> TASK TO CARRY OUT
Look through the records and copy each line that has "computer" in it.

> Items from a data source
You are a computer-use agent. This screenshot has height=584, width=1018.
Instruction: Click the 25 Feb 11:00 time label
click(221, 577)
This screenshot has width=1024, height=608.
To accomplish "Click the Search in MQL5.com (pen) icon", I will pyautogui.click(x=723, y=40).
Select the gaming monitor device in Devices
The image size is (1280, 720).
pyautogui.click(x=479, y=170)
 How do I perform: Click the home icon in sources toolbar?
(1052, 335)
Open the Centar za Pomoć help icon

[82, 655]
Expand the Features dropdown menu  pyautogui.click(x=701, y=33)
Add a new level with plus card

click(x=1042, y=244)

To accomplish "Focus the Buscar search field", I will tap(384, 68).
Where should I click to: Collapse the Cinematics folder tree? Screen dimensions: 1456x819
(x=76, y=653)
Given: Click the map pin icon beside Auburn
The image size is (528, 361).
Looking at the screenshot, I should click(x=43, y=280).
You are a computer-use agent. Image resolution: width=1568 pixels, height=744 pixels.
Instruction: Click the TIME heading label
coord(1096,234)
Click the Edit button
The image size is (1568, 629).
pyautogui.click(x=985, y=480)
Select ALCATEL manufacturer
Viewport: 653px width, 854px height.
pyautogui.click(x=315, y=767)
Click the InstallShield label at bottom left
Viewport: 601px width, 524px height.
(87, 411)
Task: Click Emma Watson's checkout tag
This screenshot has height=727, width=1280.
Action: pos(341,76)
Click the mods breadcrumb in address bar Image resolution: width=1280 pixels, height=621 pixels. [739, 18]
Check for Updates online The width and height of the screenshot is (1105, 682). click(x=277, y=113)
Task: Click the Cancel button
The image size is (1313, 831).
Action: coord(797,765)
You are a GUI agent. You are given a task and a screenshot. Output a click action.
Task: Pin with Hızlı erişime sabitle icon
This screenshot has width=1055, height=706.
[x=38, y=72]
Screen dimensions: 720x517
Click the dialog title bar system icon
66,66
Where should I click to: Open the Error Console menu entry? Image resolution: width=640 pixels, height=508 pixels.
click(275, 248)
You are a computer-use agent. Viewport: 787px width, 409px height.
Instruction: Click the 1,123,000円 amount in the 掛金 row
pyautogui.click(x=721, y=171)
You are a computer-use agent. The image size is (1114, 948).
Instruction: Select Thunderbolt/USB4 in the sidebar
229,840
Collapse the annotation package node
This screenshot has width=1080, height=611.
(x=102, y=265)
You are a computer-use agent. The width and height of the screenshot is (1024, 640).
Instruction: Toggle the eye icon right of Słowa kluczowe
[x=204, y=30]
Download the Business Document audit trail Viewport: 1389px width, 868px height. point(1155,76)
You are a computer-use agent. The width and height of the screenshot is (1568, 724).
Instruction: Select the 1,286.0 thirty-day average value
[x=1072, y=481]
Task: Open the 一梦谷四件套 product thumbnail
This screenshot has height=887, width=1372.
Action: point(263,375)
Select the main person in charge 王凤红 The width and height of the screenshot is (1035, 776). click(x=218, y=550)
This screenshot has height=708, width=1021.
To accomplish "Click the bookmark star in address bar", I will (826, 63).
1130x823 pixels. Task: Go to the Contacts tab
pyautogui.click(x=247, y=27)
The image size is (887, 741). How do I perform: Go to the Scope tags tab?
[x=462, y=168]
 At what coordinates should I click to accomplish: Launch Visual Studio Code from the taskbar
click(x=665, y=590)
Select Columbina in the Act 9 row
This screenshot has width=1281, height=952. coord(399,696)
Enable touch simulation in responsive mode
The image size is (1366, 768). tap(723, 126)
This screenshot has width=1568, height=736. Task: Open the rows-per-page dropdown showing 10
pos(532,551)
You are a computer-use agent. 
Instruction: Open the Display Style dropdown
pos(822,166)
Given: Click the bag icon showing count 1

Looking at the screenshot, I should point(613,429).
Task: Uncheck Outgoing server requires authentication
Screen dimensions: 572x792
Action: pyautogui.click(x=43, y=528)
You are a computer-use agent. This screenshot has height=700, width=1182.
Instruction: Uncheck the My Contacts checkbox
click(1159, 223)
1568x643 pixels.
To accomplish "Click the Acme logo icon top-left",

> RESULT
You are a computer-use agent. This screenshot has height=584, width=1018.
You are a computer-use agent. Image resolution: width=1568 pixels, height=744 pixels.
You are a computer-use agent. Viewport: 787px width, 409px height.
You are a computer-use agent. The image size is (1114, 948).
You are a computer-use agent. The width and height of the screenshot is (1024, 640).
You are a computer-use agent. The width and height of the screenshot is (1568, 724).
You are a computer-use agent. 
You are a computer-use agent. This screenshot has height=700, width=1182.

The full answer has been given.